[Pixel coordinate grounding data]
* * * * *

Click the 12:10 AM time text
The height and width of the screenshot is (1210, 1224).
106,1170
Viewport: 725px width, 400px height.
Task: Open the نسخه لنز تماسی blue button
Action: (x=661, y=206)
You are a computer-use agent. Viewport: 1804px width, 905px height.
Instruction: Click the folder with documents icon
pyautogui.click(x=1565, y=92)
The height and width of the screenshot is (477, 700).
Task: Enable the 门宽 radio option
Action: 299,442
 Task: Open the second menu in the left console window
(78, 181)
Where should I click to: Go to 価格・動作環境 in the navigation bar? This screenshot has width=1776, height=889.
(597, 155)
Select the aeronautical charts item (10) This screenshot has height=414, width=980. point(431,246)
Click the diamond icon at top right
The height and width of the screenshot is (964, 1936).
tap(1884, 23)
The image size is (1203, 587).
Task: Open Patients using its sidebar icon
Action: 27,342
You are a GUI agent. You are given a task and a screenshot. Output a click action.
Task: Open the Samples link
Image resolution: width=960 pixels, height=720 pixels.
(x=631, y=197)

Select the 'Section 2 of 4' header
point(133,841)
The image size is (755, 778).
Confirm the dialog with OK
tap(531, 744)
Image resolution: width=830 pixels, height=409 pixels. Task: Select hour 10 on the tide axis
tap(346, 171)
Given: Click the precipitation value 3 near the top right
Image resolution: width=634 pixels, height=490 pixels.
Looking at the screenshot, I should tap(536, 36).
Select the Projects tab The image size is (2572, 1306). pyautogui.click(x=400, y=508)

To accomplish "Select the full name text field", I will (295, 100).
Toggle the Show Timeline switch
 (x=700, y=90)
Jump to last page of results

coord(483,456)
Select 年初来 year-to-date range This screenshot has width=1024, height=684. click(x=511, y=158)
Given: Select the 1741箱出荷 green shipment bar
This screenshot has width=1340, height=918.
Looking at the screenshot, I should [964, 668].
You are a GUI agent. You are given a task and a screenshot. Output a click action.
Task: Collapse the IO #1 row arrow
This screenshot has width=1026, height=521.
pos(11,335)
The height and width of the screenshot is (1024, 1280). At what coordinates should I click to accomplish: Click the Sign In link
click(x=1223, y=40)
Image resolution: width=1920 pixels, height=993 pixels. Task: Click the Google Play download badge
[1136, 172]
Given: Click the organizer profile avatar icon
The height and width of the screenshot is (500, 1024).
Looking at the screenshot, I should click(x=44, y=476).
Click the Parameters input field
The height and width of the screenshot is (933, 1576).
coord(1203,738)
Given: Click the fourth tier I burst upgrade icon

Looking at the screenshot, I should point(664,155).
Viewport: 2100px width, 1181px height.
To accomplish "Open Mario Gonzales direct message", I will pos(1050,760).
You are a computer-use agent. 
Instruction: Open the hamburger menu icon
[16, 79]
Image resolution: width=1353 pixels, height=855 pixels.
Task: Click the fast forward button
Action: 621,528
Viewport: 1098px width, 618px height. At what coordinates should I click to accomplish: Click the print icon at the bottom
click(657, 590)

* * * * *

### Problem to solve
Copy out each line of the records above that includes "field".

### Solution
To accomplish "Select the full name text field", I will (295, 100).
Click the Parameters input field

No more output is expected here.